-- start LISTED RECORDS --
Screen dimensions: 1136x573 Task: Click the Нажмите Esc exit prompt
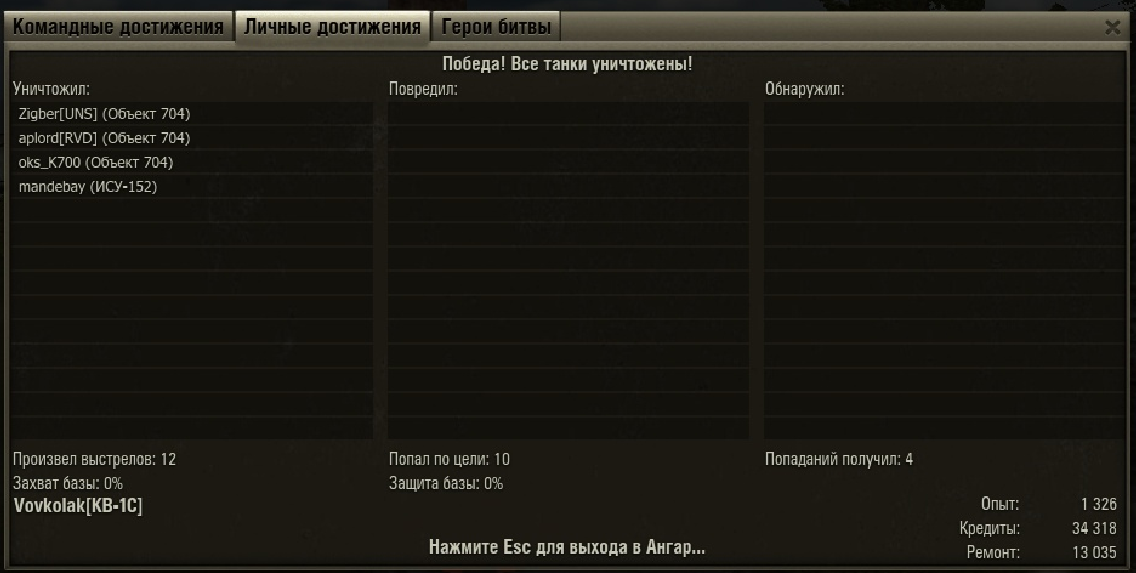[x=567, y=547]
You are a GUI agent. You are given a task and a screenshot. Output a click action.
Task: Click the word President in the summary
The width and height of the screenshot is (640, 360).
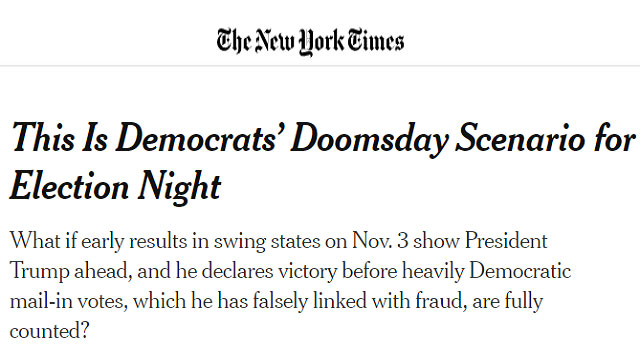tap(506, 240)
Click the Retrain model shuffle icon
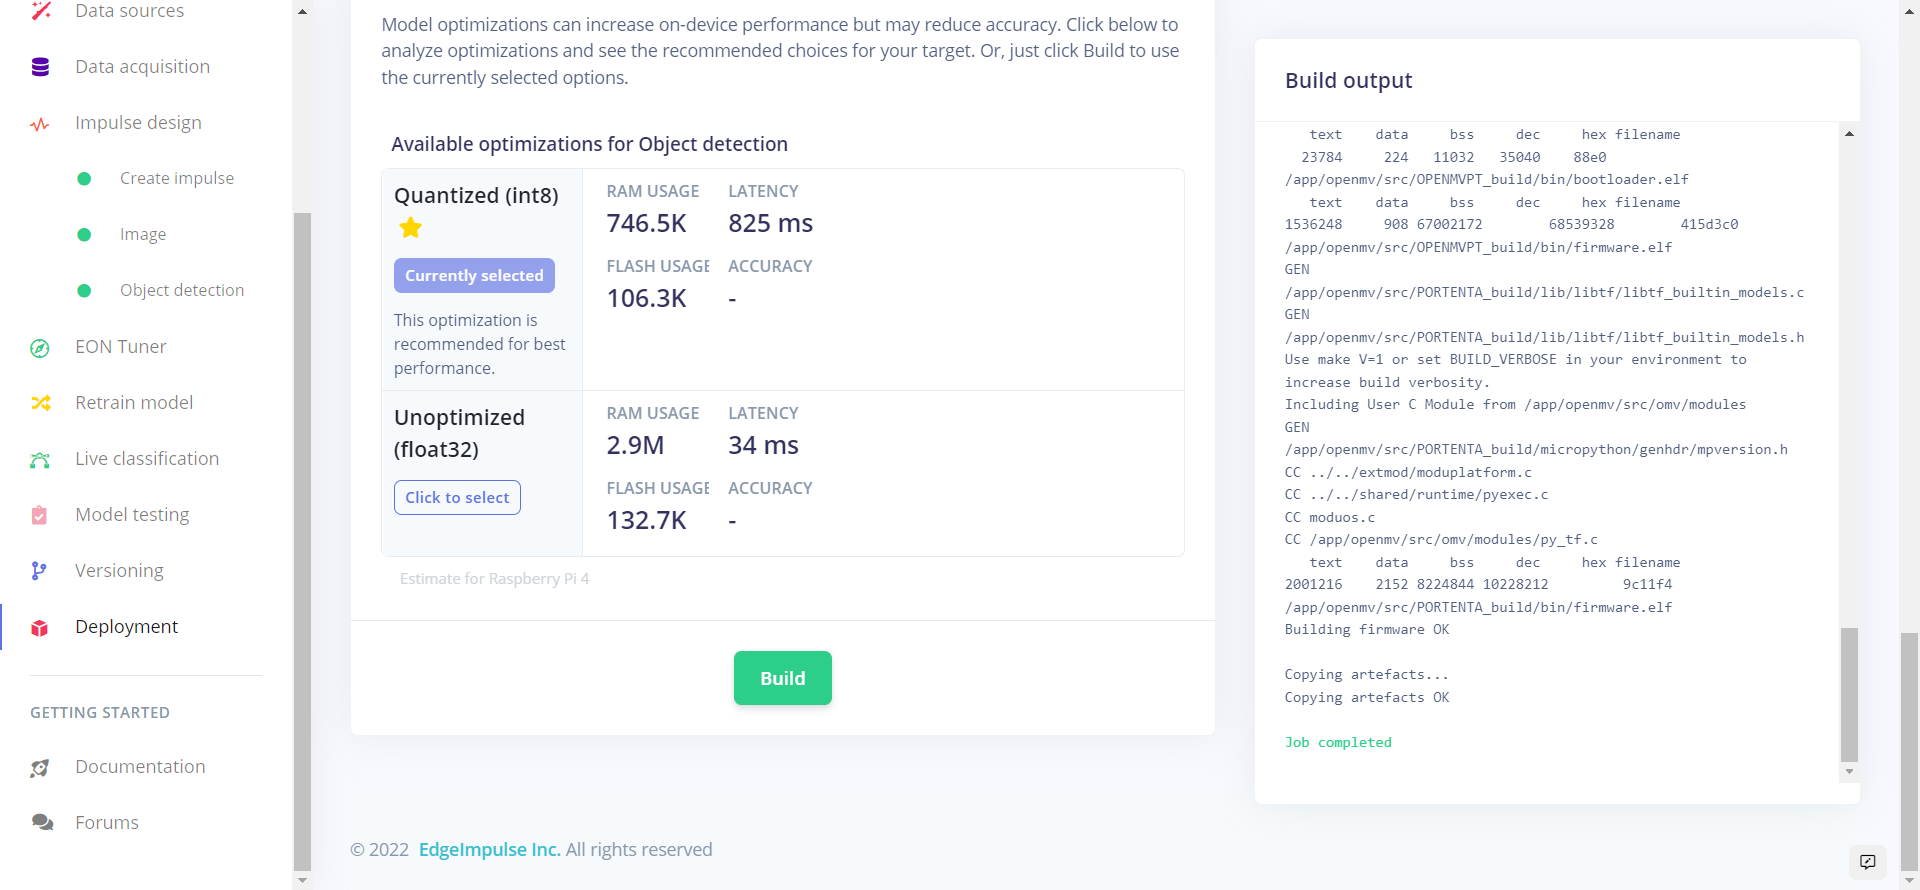Screen dimensions: 1920x890 point(40,403)
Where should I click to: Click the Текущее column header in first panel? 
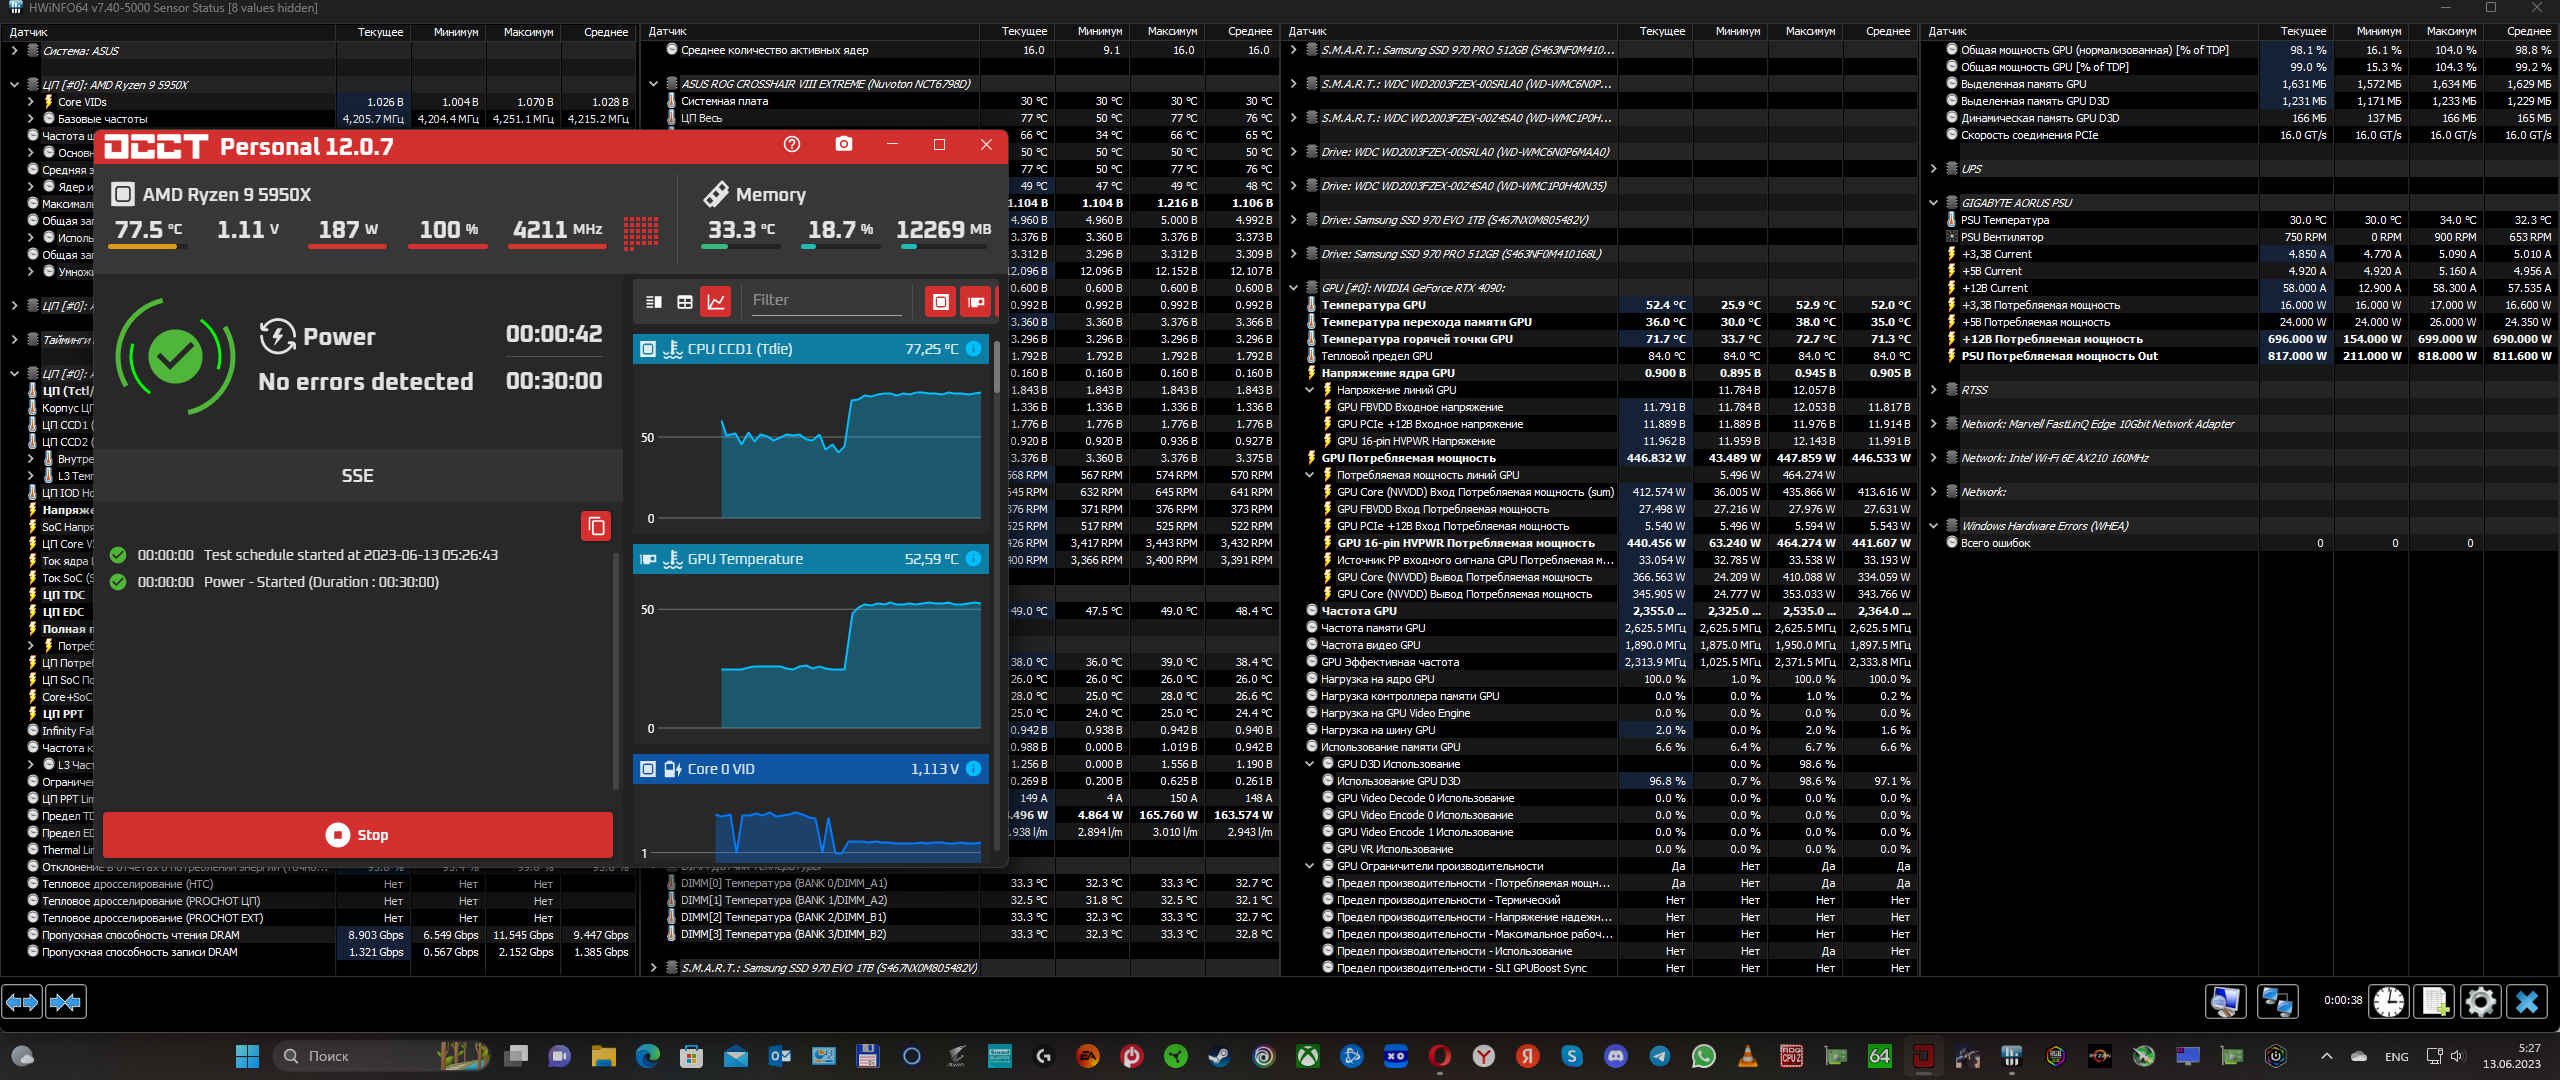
-- end LISTED RECORDS --
§ WHAT TO PRODUCE:
Retype the lines of all the records above without any changes, leaving out the pictures.

§ ANSWER TO THIS TASK:
Screen dimensions: 1136x573 Task: Click the Нажмите Esc exit prompt
[x=567, y=547]
You are a GUI agent. You are given a task and a screenshot. Output a click action.
Task: Click the word President in the summary
The width and height of the screenshot is (640, 360).
tap(506, 240)
Click the Retrain model shuffle icon
Screen dimensions: 1920x890 point(40,403)
Where should I click to: Click the Текущее column header in first panel? 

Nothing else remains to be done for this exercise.